> **Stated problem**
Pick out each line in the records below that contains the word "should" and copy those lines.

> **Available records**
━━━━━━━━━━

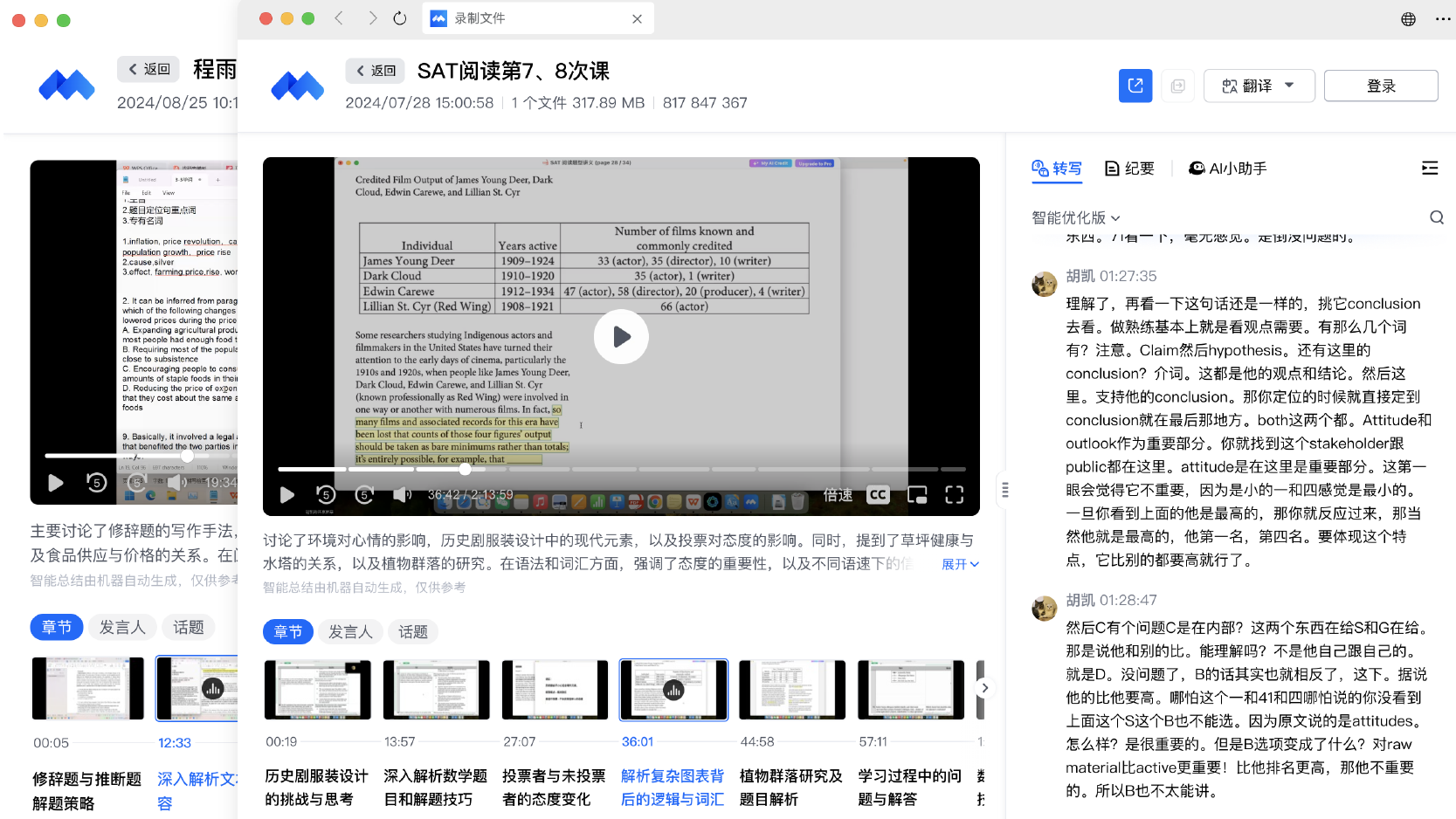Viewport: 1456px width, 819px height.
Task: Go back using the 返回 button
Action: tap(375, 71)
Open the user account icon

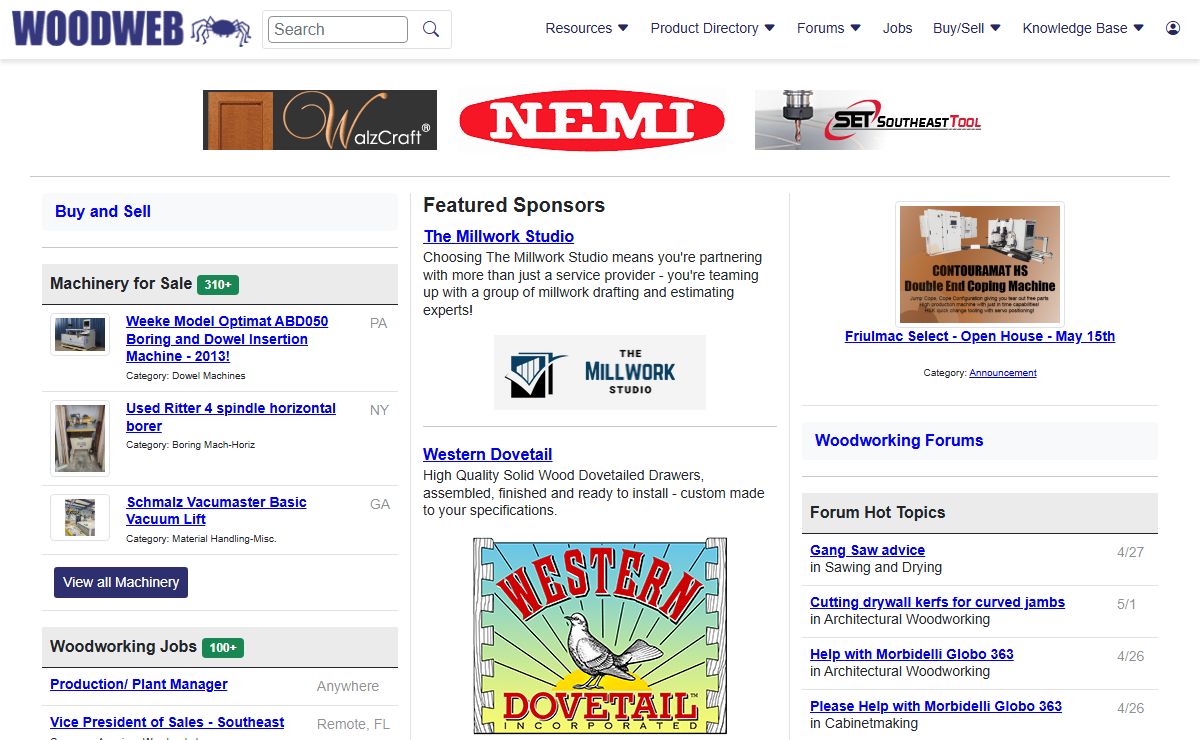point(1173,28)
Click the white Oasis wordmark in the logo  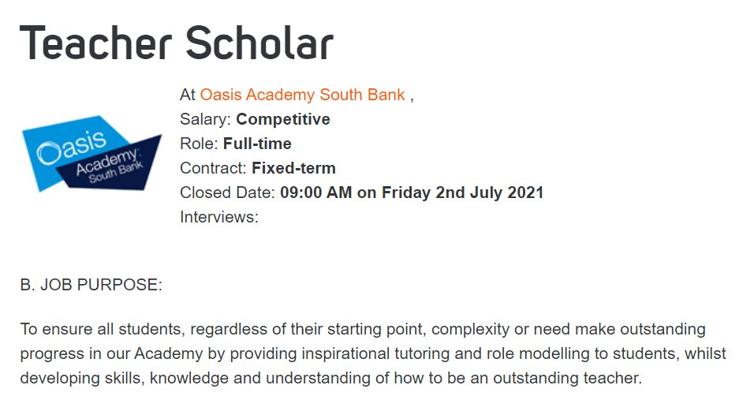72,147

━━━━━━━━━━

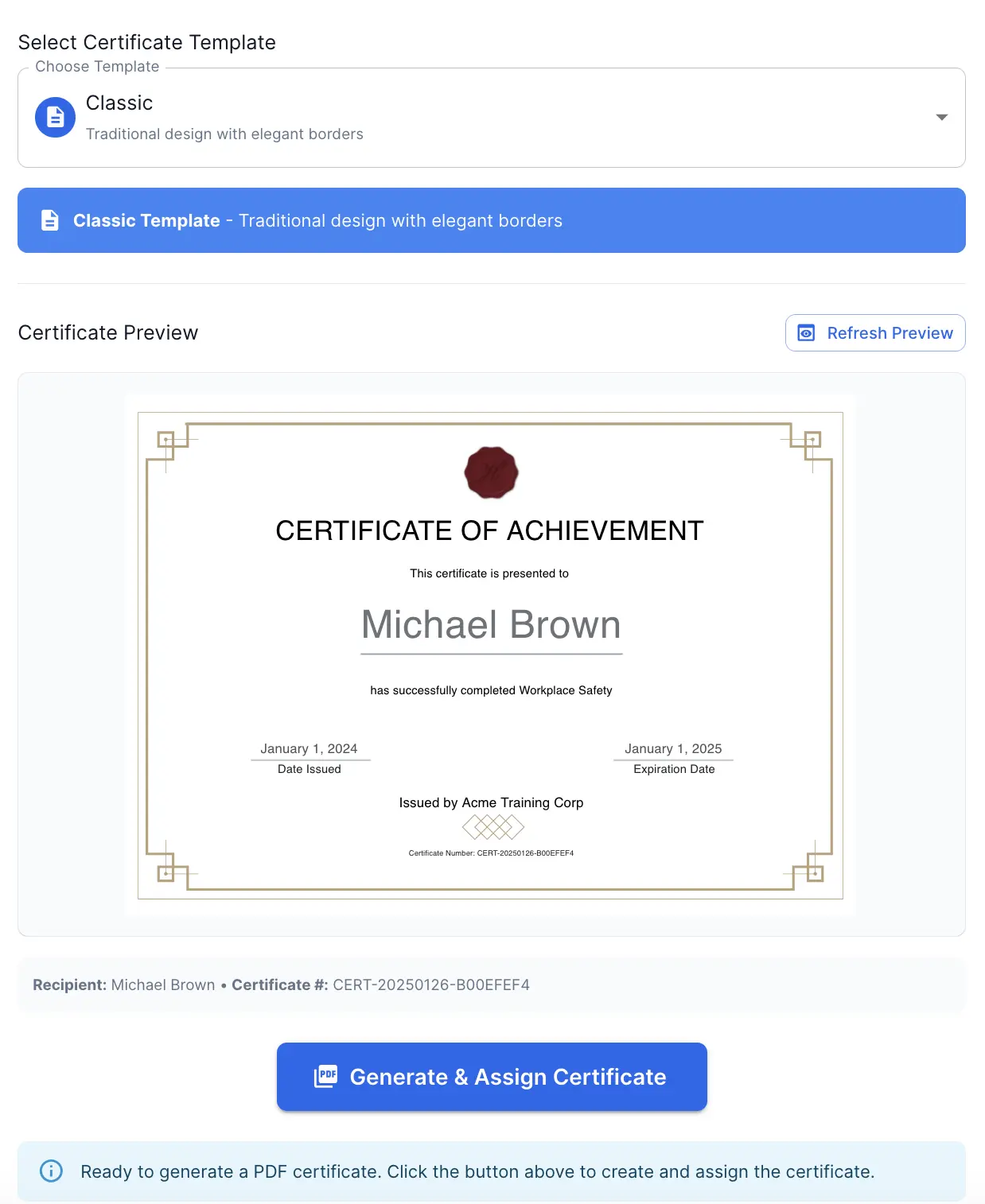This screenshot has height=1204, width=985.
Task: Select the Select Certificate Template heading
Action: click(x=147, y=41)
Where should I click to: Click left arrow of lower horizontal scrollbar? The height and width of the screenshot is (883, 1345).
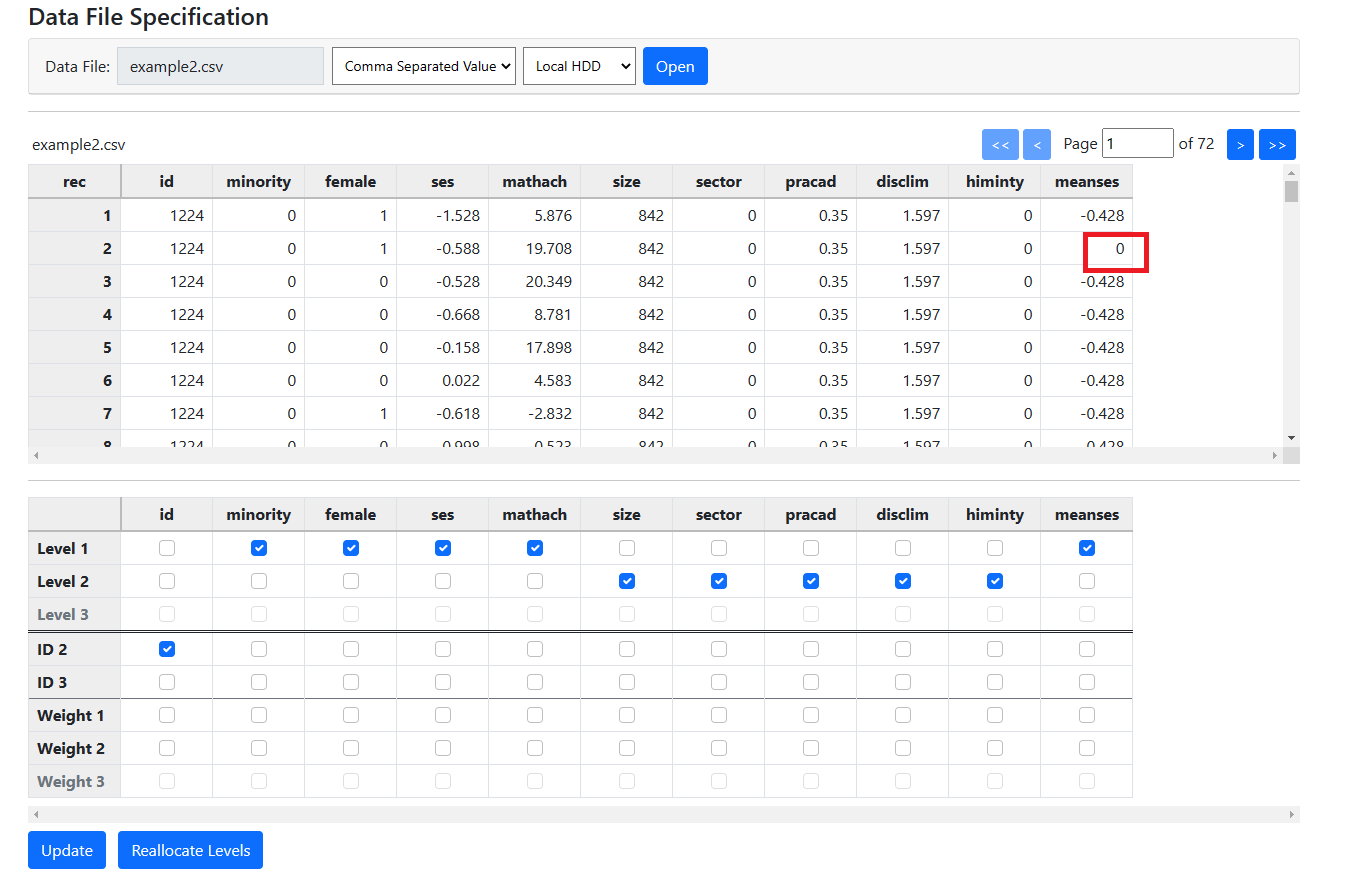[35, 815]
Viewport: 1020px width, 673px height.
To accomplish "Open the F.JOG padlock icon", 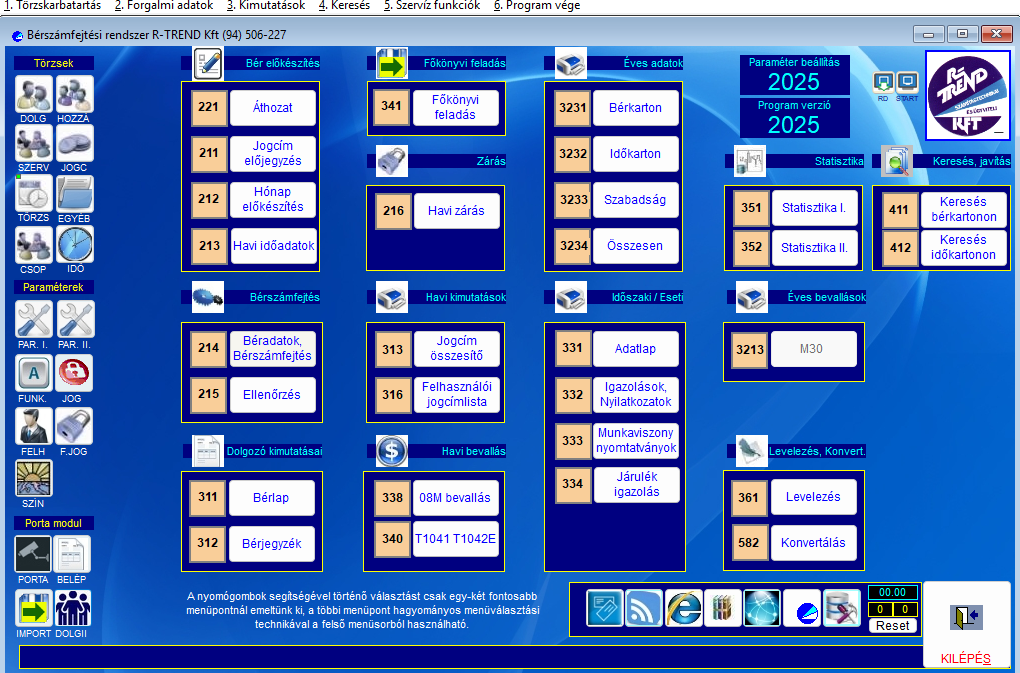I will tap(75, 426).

━━━━━━━━━━

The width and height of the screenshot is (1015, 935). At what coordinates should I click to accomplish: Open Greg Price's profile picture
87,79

━━━━━━━━━━

> **Full response**
Where should I click to: Click left arrow of lower horizontal scrollbar? The height and width of the screenshot is (883, 1345).
The width and height of the screenshot is (1015, 935). At what coordinates should I click to accomplish: Open Greg Price's profile picture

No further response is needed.